Designing Novel Contrast Agents for Magnetic Resonance Imaging. Synthesis and Relaxometric Characterization of three Gadolinium(III) Complexes Based on Functionalized Pyridine-Containing Macrocyclic Ligands

The three novel pyridine‐containing 12‐membered macrocyclic ligands 1–3 were synthesized.
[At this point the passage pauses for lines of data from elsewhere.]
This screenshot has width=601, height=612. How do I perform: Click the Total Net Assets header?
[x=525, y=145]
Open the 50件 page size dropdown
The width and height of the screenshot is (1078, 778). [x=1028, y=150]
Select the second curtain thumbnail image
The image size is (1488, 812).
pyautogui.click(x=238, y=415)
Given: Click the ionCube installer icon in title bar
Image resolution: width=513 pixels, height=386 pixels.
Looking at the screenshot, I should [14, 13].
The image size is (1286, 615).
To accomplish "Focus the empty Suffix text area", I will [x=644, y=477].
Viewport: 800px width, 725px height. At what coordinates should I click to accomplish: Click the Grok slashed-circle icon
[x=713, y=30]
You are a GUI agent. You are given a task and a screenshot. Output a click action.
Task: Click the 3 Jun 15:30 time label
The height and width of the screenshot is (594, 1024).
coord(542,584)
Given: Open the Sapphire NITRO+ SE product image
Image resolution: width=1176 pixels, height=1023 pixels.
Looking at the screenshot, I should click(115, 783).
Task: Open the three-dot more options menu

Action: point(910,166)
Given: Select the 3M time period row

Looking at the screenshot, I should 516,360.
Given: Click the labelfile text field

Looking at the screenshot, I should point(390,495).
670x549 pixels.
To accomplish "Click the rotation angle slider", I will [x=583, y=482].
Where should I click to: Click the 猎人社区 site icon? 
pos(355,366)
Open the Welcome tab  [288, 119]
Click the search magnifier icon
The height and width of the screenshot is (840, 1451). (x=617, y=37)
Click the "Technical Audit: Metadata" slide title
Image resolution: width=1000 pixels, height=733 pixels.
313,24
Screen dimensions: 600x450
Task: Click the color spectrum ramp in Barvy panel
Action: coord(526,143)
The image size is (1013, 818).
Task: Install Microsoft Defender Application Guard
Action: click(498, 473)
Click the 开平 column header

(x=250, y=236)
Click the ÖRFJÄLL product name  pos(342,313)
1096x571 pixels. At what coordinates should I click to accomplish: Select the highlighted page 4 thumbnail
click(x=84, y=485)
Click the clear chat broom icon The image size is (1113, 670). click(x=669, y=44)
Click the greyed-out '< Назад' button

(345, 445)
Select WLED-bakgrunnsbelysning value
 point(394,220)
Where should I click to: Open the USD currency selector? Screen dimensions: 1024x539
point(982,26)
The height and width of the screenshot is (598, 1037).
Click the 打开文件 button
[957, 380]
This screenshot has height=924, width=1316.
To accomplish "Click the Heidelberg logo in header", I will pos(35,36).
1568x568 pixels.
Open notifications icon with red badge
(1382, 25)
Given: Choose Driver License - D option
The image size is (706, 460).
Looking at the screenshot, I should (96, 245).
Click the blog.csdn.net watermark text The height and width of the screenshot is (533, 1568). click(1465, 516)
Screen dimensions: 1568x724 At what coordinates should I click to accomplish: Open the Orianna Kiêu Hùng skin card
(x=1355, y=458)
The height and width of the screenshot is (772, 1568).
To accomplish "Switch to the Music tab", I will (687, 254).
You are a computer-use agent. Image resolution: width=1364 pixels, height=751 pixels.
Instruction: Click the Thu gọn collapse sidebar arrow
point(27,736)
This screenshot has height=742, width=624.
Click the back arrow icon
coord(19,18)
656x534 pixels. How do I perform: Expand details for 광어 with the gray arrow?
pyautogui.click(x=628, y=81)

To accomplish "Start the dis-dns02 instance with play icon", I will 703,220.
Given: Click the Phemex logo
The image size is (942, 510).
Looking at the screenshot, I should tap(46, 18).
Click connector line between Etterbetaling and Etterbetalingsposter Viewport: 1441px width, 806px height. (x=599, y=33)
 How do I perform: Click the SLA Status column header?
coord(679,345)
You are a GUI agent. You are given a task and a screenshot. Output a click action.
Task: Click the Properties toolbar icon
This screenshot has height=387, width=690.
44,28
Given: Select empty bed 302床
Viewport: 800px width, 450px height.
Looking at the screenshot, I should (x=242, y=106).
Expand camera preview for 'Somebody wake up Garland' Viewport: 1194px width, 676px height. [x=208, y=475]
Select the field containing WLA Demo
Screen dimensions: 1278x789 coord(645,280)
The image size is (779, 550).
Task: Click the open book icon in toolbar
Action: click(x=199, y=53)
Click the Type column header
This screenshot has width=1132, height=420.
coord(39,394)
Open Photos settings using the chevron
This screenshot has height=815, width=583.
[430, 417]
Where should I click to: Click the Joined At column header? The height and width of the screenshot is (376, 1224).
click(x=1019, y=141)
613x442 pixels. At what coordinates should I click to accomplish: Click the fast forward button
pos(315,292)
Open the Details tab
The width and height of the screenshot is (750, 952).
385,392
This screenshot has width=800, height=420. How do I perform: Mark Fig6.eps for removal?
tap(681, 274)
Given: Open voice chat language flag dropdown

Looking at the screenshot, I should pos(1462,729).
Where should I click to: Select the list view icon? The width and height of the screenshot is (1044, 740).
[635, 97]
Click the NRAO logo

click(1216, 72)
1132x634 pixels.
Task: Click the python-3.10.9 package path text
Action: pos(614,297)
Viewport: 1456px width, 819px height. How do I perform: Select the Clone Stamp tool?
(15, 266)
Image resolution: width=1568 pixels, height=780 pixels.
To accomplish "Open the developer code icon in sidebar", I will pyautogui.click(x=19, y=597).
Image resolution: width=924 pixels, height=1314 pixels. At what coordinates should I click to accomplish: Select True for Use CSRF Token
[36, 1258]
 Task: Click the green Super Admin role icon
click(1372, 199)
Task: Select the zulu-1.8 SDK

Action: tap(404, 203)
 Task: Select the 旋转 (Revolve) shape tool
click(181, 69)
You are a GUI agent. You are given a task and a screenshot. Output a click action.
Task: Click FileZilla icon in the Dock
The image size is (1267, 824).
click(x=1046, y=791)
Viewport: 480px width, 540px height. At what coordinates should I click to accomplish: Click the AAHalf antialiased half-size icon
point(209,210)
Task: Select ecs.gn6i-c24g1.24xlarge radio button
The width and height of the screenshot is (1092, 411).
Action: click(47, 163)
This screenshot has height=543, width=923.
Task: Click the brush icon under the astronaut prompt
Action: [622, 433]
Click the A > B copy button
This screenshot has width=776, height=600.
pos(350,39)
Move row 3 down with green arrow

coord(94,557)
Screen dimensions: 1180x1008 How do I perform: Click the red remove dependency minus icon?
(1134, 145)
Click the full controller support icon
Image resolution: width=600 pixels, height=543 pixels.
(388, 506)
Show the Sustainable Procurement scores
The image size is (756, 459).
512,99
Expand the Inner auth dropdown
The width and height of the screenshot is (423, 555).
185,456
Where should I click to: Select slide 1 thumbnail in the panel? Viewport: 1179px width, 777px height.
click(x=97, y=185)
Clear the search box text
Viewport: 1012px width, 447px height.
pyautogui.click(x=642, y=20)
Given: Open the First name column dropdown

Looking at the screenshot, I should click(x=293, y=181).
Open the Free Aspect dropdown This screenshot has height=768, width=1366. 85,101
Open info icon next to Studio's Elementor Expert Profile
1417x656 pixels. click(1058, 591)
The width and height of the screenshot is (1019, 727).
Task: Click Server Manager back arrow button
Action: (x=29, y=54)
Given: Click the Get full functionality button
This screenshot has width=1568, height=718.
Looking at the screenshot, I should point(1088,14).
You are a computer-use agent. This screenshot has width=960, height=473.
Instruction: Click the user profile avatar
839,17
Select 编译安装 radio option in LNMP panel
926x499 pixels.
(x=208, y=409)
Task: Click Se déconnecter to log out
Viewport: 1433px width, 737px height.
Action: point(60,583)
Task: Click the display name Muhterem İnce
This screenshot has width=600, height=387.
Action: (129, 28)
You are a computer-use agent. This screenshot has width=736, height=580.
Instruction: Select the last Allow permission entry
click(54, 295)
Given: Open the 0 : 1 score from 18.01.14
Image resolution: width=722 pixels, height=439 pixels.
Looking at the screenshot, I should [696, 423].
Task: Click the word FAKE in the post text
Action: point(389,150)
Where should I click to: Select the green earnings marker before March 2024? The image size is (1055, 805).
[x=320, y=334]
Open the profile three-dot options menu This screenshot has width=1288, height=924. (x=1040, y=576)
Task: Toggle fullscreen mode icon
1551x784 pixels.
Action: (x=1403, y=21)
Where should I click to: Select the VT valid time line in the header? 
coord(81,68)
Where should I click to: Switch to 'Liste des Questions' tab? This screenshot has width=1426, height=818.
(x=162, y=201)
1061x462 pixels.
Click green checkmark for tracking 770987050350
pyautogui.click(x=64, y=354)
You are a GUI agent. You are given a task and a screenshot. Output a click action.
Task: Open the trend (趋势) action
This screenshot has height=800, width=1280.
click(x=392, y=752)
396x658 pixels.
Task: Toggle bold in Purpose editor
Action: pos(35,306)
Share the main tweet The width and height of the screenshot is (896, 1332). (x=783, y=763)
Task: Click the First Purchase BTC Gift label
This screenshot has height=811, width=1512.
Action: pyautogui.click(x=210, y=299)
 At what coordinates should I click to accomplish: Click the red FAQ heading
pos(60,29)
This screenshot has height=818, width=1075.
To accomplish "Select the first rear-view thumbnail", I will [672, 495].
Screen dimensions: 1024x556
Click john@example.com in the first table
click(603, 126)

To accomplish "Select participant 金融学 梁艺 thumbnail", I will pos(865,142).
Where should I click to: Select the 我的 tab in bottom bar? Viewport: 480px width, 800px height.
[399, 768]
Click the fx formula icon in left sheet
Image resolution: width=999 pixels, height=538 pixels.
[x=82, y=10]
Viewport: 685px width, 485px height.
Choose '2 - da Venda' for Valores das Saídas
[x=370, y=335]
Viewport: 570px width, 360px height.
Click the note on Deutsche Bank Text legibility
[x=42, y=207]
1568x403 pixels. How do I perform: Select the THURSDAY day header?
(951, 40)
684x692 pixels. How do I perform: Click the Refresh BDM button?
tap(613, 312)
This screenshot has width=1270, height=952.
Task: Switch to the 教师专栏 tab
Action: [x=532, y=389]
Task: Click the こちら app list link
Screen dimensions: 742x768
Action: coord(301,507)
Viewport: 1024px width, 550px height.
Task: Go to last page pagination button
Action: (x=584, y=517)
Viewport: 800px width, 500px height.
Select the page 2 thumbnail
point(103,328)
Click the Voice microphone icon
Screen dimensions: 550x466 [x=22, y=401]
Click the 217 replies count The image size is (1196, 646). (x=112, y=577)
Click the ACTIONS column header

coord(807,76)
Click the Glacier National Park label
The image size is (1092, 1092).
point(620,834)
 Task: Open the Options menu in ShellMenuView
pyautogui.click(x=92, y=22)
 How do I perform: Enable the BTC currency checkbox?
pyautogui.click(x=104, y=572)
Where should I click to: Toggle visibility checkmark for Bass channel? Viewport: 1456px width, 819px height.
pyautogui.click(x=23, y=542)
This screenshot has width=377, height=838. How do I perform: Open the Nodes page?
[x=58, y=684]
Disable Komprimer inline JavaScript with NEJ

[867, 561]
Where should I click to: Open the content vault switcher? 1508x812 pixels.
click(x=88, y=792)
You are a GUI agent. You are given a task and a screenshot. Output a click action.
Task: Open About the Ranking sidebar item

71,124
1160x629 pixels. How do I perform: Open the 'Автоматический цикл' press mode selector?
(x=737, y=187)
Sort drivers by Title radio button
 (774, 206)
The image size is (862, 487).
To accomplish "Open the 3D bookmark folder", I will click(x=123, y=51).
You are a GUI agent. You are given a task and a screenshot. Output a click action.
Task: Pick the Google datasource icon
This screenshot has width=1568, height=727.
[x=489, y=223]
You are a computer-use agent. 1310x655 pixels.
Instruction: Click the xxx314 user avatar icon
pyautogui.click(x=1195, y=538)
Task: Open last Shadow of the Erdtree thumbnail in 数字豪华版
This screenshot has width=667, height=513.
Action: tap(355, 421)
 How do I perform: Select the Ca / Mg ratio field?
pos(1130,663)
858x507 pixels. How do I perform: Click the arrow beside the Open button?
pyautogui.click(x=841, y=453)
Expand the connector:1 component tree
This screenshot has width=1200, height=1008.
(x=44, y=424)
The coordinating arms are represented by three acetate moieties in 1 and 3 and by one acetate and two phosphonate moieties in 2. In all three ligands, the acetate arm in the distal position is substituted, with a benzyl group in 1 and 2 and with an arylmethyl moiety in 3. The relaxivities r1p (20 MHz, 25°) of GdIII complexes are: GD⋅1, r1p=8.3 mM−1 s−1; GD⋅2, r1p8.1 mM−1 s−1; Gd⋅3, r1p10.5 mM−1 s−1. 1H‐NMRD and 17O‐NMR T2 data show that Gd⋅1 and Gd⋅3 contain two H2O molecules in the inner sphere, whereas the presence of two phosphonate arms allows the coordination of only one H2O molecule in Gd⋅2. Interestingly, the exchange lifetime of coordinated H2O in the three complexes is similar in spite of the difference in the coordination number of the GdIII ion (i.e., 9 in Gd⋅1 and Gd⋅3, and 8 in Gd⋅2). 1H‐Relaxometric measurements at different pH and in the presence of lactate and oxalate were carried out to get some insight into the formation of ternary complexes from Gd⋅1 and Gd⋅3. Finally, it was found that binding to human‐serum albumin (HSA) of Gd⋅1 and Gd⋅2, though weak, yields limited relaxivity enhancements, likely as a consequence of effects on the hydration sphere caused by donor atoms on the surface of the protein.